Rarely a day goes by anymore without someone in the business press claiming that a bankruptcy filing by General Growth Properties is imminent. Despite several missed deadlines for renegotiating the terms of the debt held by its bondholders however, it still hasn’t happened.
What gives?
Perhaps it is because GGP is just too big to fail. Yesterday I ran across this blurb in a post on a blog called Credit Equity Correlation (sounds exciting doesn’t it?) written by a Wall Street guy named Jim Delaney.
“General Growth Properties could stand as the poster child for the current commercial real estate environment as although they have stopped paying debt service on two of their key properties the lenders have not forced GGP into bankruptcy as they believe there is more to be gained by riding out the storm with a company whose tenants are happy with the way the Malls where they lease are maintained.”
I think that speaks well for the employees of the battered developer who are steering the ship through this storm. As long as they can retain good people they have a fighting chance to pull through this.
Daily
12 hours ago
3 comments:
I don't wish bankruptcy on any company but the market functions on the same basic principles as nature. Adapt or die. Noted dodo birds never paid off loans.

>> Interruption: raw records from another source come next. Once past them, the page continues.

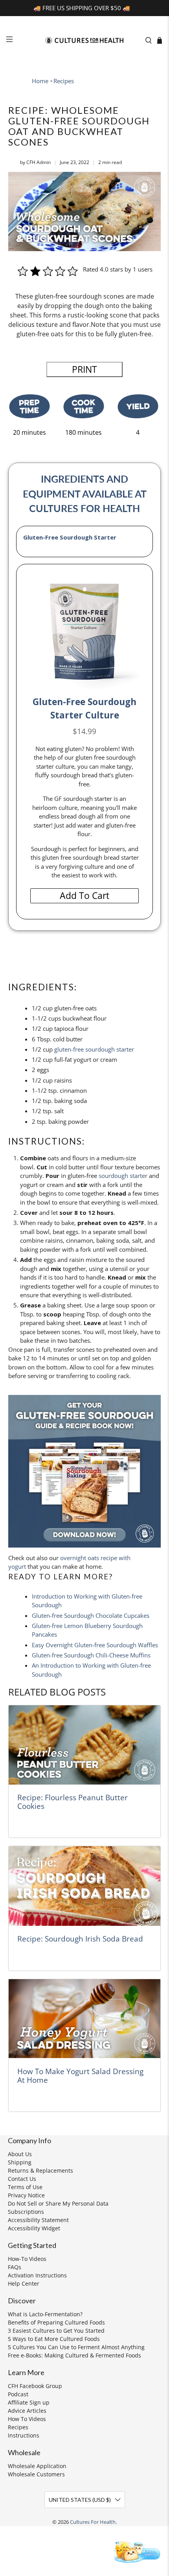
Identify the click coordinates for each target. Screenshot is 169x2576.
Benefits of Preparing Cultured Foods (56, 2322)
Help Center (23, 2283)
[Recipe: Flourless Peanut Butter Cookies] (85, 1745)
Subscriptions (26, 2211)
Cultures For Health (93, 2522)
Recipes (63, 81)
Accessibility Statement (38, 2220)
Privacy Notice (26, 2195)
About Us (20, 2154)
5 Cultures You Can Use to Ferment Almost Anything (76, 2347)
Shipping (19, 2162)
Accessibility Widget (34, 2228)
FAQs (14, 2267)
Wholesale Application (37, 2466)
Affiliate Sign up (29, 2402)
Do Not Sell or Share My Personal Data (58, 2203)
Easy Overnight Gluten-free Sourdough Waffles (95, 1645)
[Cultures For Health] (84, 40)
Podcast (18, 2394)
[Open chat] (135, 2551)
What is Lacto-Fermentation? (45, 2314)
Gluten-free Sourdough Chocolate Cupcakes (90, 1615)
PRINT (84, 369)
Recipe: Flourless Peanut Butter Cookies (72, 1801)
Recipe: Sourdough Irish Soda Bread (80, 1938)
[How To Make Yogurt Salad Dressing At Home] (85, 2018)
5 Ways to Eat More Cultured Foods (54, 2339)
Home (40, 81)
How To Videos (27, 2419)
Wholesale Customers (36, 2474)
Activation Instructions (37, 2275)
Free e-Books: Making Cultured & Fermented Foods (74, 2355)
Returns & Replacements (40, 2170)
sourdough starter (123, 1176)
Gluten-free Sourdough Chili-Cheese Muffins (91, 1655)
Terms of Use (25, 2187)
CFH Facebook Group (35, 2386)
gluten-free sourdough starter (94, 1049)
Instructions (23, 2435)
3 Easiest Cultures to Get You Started (56, 2330)
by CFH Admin (35, 162)
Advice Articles (27, 2410)
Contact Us (22, 2178)
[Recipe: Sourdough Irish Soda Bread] (85, 1885)
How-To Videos (27, 2258)
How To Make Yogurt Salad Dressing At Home (80, 2075)
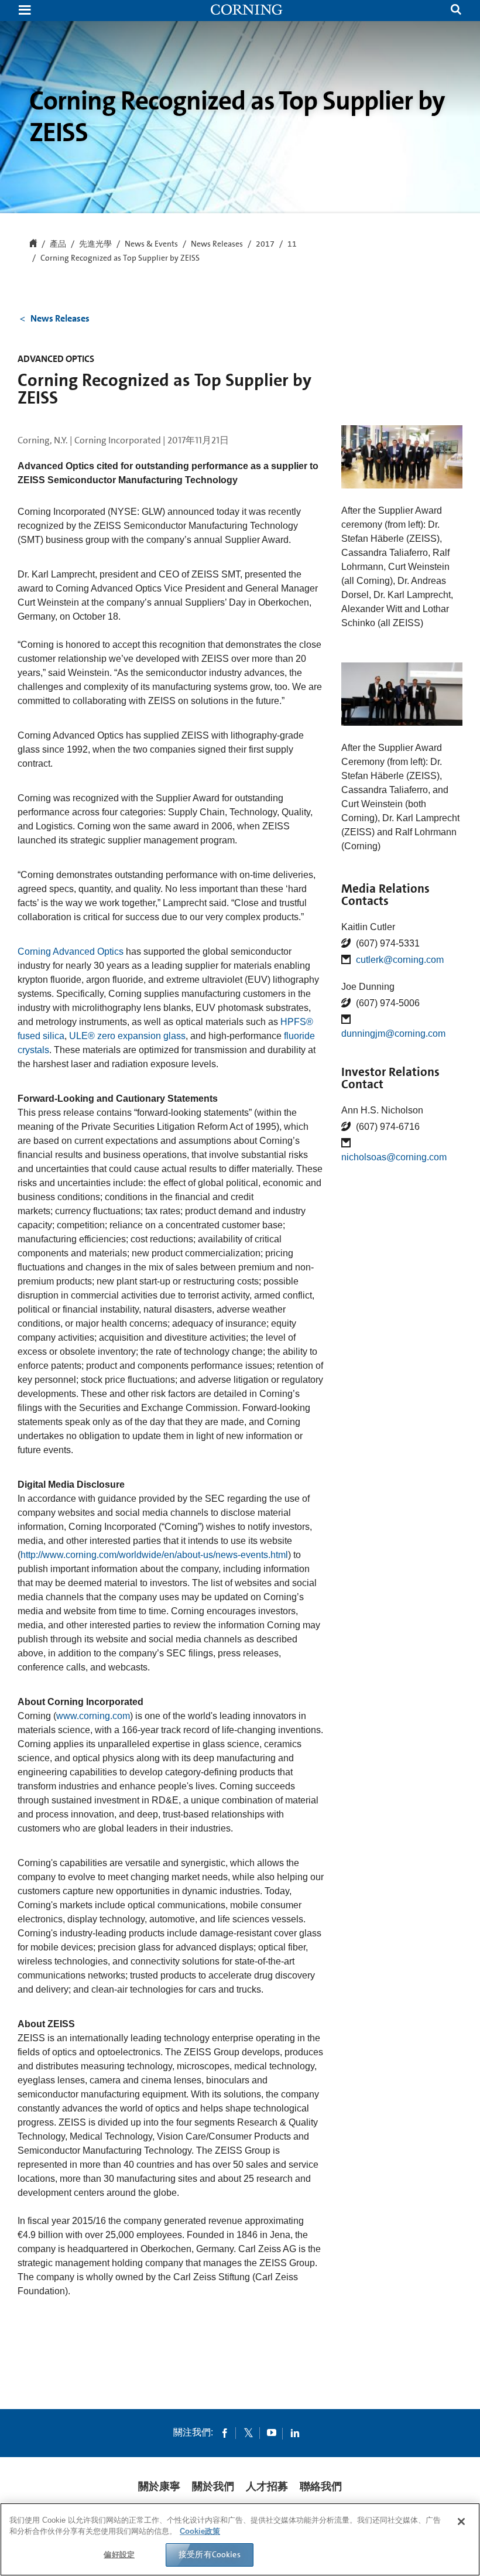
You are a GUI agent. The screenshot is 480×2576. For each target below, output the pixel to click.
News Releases (217, 244)
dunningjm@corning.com (393, 1033)
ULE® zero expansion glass (127, 1036)
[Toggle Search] (456, 10)
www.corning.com (93, 1716)
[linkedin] (295, 2432)
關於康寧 (159, 2486)
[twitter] (248, 2432)
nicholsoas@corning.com (394, 1157)
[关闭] (461, 2521)
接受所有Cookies (210, 2554)
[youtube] (271, 2432)
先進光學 (95, 244)
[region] (240, 2539)
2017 (265, 244)
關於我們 (213, 2486)
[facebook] (225, 2432)
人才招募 (267, 2486)
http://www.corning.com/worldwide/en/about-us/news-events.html (154, 1555)
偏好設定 (119, 2554)
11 (292, 244)
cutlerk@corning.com (400, 960)
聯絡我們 (321, 2486)
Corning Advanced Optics (71, 951)
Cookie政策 (200, 2531)
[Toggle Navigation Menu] (24, 11)
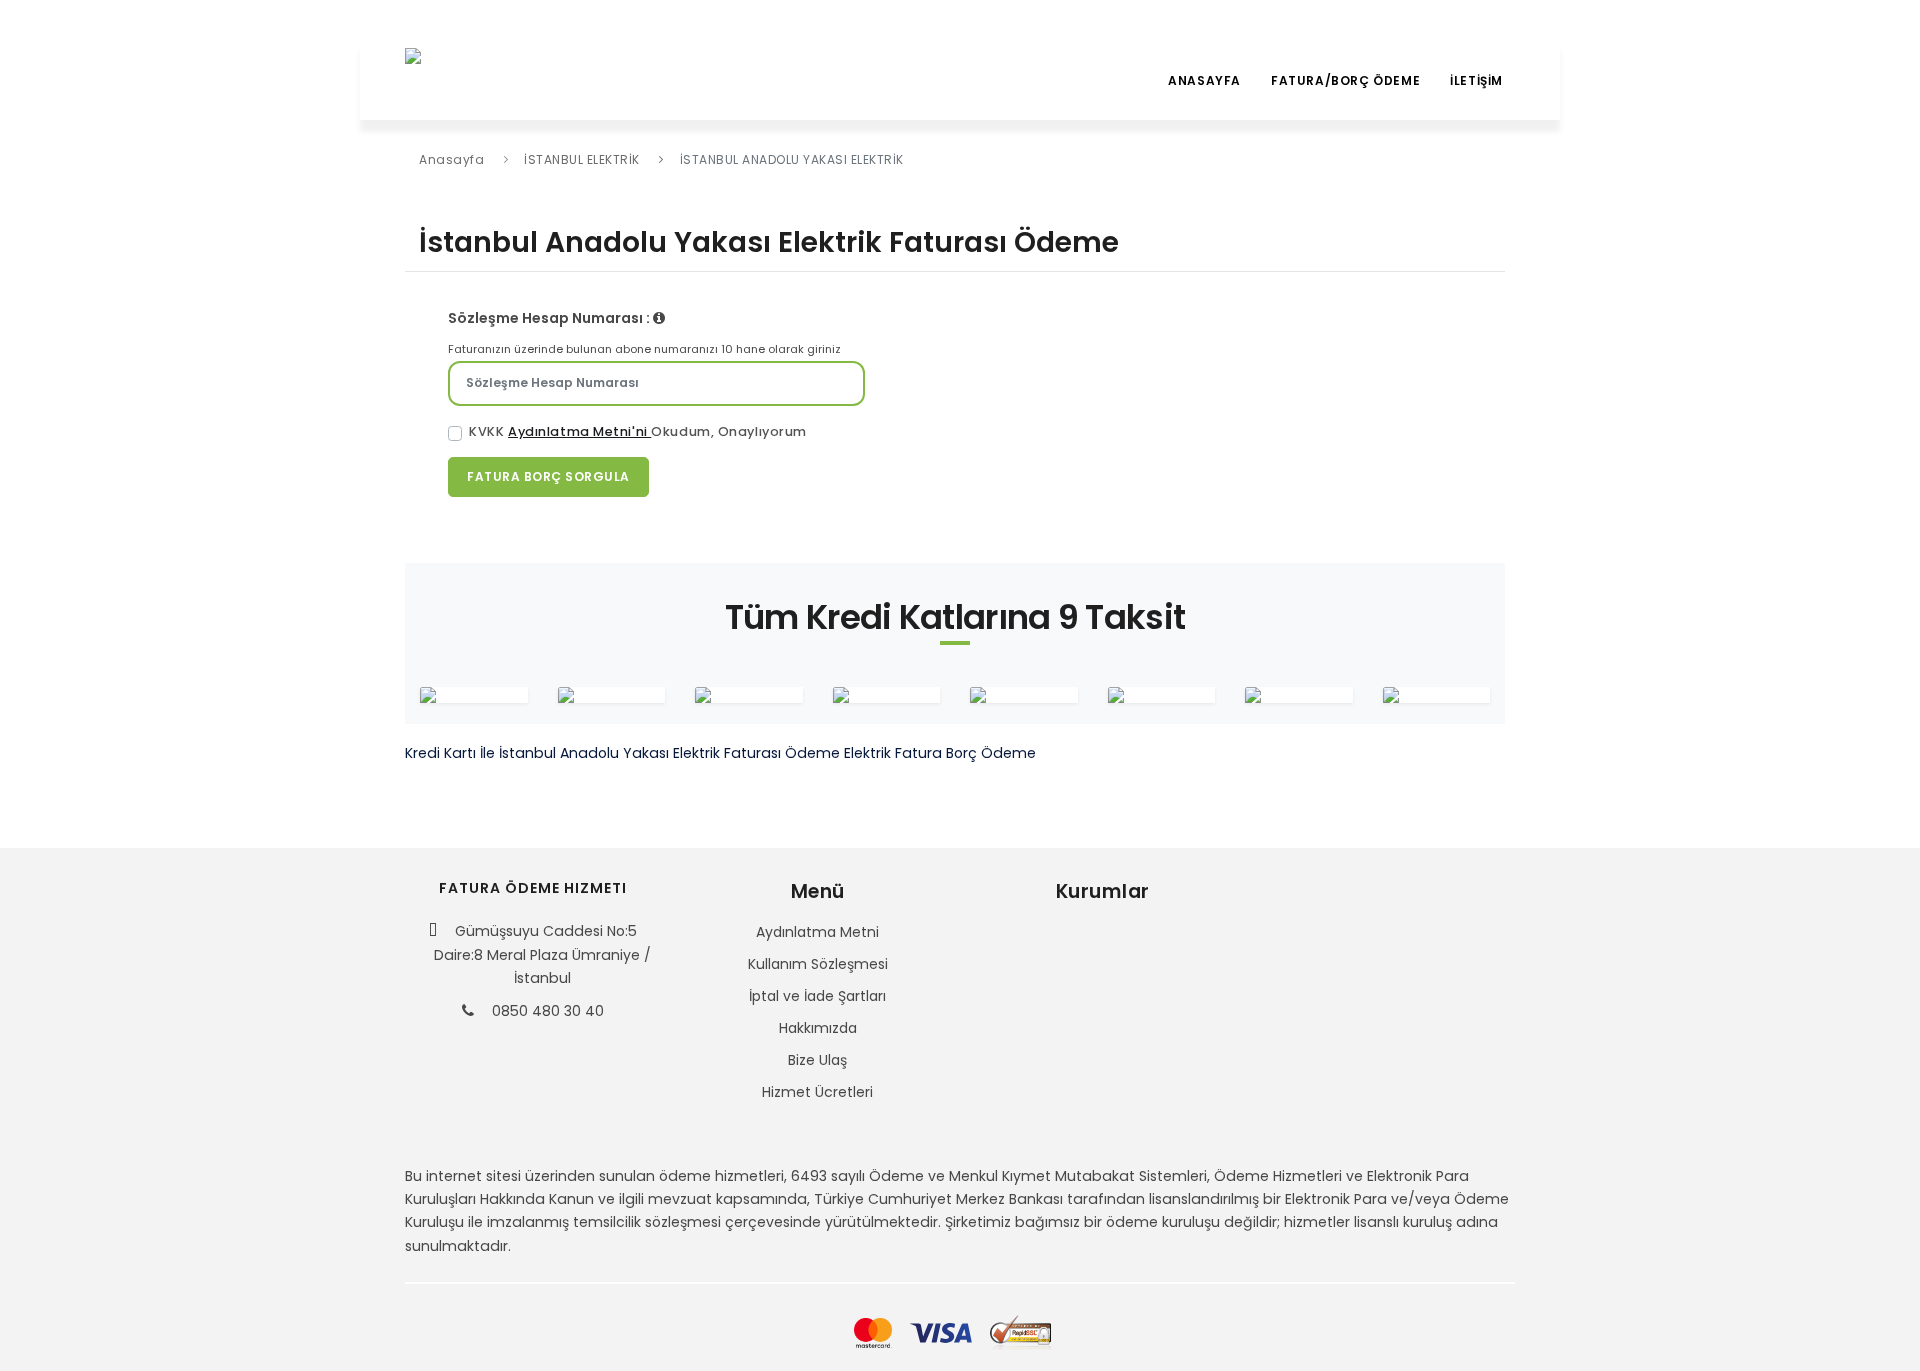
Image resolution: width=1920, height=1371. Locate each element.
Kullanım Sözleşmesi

In my interview with Cy Paumier, he told me GGP got too greedy with their buyout of the Rouse Company. Perhaps this is just the natural course of things.
Simply the fact that the 2008 shopping season was the worst in decades pleases me. I'm not religious & perhaps those that are have realized there is more to holidays than capitalism.
I didn't really answer your question though. Politicians do this a lot.
Jack,
I thought Cy Paumier was a landscape architect. Is providing advice on past mergers and acquisitions a "hobby" of his? How is he qualified to provide such an assessment?
Everyone is qualified to have an opinion! Perhaps working directly for the Rouse Company gives him qualification but you'd have to ask him!